* _Problem details_: Substitute "check box" for "checkbox" throughout the rows below and repeat them with nothing else changed.

* _Excerpted data_:

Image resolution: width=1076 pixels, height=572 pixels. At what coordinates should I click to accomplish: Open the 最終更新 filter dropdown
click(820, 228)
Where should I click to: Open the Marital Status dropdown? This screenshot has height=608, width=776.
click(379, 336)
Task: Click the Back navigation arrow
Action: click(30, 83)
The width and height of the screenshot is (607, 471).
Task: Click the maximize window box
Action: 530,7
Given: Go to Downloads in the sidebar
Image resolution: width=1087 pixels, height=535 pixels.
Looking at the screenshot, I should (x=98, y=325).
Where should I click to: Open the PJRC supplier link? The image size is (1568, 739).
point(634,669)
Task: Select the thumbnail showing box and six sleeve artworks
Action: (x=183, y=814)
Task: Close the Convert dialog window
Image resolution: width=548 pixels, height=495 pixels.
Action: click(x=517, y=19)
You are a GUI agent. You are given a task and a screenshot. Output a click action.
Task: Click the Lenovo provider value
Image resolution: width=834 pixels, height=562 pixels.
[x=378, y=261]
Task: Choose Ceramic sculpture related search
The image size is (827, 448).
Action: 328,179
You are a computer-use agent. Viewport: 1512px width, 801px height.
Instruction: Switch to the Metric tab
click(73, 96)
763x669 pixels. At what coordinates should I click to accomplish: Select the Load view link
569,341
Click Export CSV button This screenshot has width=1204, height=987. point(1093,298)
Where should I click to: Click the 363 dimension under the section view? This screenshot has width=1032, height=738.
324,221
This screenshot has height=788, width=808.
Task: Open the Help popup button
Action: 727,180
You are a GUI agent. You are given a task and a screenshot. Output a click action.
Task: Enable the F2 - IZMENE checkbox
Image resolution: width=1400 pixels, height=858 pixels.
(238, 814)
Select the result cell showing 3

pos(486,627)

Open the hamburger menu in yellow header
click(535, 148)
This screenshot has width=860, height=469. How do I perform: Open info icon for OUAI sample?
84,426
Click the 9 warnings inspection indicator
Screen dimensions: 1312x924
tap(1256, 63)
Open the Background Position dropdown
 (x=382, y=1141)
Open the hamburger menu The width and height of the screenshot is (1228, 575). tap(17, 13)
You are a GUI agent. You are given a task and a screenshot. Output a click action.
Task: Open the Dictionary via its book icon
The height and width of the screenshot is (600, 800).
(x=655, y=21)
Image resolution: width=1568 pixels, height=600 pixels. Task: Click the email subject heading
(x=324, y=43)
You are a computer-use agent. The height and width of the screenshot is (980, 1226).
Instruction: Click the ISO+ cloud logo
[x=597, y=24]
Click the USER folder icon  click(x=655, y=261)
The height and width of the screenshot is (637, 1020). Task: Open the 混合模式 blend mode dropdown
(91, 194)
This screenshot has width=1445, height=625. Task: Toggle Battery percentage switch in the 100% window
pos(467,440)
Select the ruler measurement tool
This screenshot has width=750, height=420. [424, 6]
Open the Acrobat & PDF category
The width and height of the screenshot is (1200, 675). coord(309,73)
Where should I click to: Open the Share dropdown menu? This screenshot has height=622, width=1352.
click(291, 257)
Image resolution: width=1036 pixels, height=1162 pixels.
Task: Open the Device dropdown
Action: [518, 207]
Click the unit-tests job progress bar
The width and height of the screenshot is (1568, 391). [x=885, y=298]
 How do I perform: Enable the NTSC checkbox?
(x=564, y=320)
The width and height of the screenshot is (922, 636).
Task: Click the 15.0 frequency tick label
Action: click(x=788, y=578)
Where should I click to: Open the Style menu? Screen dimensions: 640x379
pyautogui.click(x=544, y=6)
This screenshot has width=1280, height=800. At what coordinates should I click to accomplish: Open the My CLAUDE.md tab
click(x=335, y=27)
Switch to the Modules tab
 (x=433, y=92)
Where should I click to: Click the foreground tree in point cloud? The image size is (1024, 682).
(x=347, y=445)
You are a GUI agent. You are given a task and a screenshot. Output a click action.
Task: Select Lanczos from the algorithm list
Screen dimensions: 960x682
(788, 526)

* _Correct answer_:
Image resolution: width=1076 pixels, height=572 pixels. At what coordinates should I click to accomplish: Open the 最終更新 filter dropdown
click(820, 228)
Where should I click to: Open the Marital Status dropdown? This screenshot has height=608, width=776.
click(379, 336)
Task: Click the Back navigation arrow
Action: click(30, 83)
The width and height of the screenshot is (607, 471).
Task: Click the maximize window box
Action: 530,7
Given: Go to Downloads in the sidebar
Image resolution: width=1087 pixels, height=535 pixels.
Looking at the screenshot, I should (x=98, y=325).
Where should I click to: Open the PJRC supplier link? The image size is (1568, 739).
point(634,669)
Task: Select the thumbnail showing box and six sleeve artworks
Action: (x=183, y=814)
Task: Close the Convert dialog window
Image resolution: width=548 pixels, height=495 pixels.
Action: click(x=517, y=19)
You are a GUI agent. You are given a task and a screenshot. Output a click action.
Task: Click the Lenovo provider value
Image resolution: width=834 pixels, height=562 pixels.
[x=378, y=261]
Task: Choose Ceramic sculpture related search
The image size is (827, 448).
Action: 328,179
You are a computer-use agent. Viewport: 1512px width, 801px height.
Instruction: Switch to the Metric tab
click(73, 96)
763x669 pixels. At what coordinates should I click to accomplish: Select the Load view link
569,341
Click Export CSV button This screenshot has width=1204, height=987. point(1093,298)
Where should I click to: Click the 363 dimension under the section view? This screenshot has width=1032, height=738.
324,221
This screenshot has height=788, width=808.
Task: Open the Help popup button
Action: 727,180
You are a GUI agent. You are given a task and a screenshot. Output a click action.
Task: Enable the F2 - IZMENE check box
Image resolution: width=1400 pixels, height=858 pixels.
(238, 814)
Select the result cell showing 3

pos(486,627)

Open the hamburger menu in yellow header
click(535, 148)
This screenshot has width=860, height=469. How do I perform: Open info icon for OUAI sample?
84,426
Click the 9 warnings inspection indicator
Screen dimensions: 1312x924
tap(1256, 63)
Open the Background Position dropdown
 (x=382, y=1141)
Open the hamburger menu The width and height of the screenshot is (1228, 575). tap(17, 13)
You are a GUI agent. You are given a task and a screenshot. Output a click action.
Task: Open the Dictionary via its book icon
The height and width of the screenshot is (600, 800).
(x=655, y=21)
Image resolution: width=1568 pixels, height=600 pixels. Task: Click the email subject heading
(x=324, y=43)
You are a computer-use agent. The height and width of the screenshot is (980, 1226).
Instruction: Click the ISO+ cloud logo
[x=597, y=24]
Click the USER folder icon  click(x=655, y=261)
The height and width of the screenshot is (637, 1020). Task: Open the 混合模式 blend mode dropdown
(91, 194)
This screenshot has width=1445, height=625. Task: Toggle Battery percentage switch in the 100% window
pos(467,440)
Select the ruler measurement tool
This screenshot has width=750, height=420. [424, 6]
Open the Acrobat & PDF category
The width and height of the screenshot is (1200, 675). coord(309,73)
Where should I click to: Open the Share dropdown menu? This screenshot has height=622, width=1352.
click(291, 257)
Image resolution: width=1036 pixels, height=1162 pixels.
Task: Open the Device dropdown
Action: [518, 207]
Click the unit-tests job progress bar
The width and height of the screenshot is (1568, 391). [x=885, y=298]
 How do I perform: Enable the NTSC check box?
(x=564, y=320)
The width and height of the screenshot is (922, 636).
Task: Click the 15.0 frequency tick label
Action: click(x=788, y=578)
Where should I click to: Open the Style menu? Screen dimensions: 640x379
pyautogui.click(x=544, y=6)
This screenshot has width=1280, height=800. At what coordinates should I click to accomplish: Open the My CLAUDE.md tab
click(x=335, y=27)
Switch to the Modules tab
 (x=433, y=92)
Where should I click to: Click the foreground tree in point cloud? The image size is (1024, 682).
(x=347, y=445)
You are a GUI agent. You are given a task and a screenshot. Output a click action.
Task: Select Lanczos from the algorithm list
Screen dimensions: 960x682
(788, 526)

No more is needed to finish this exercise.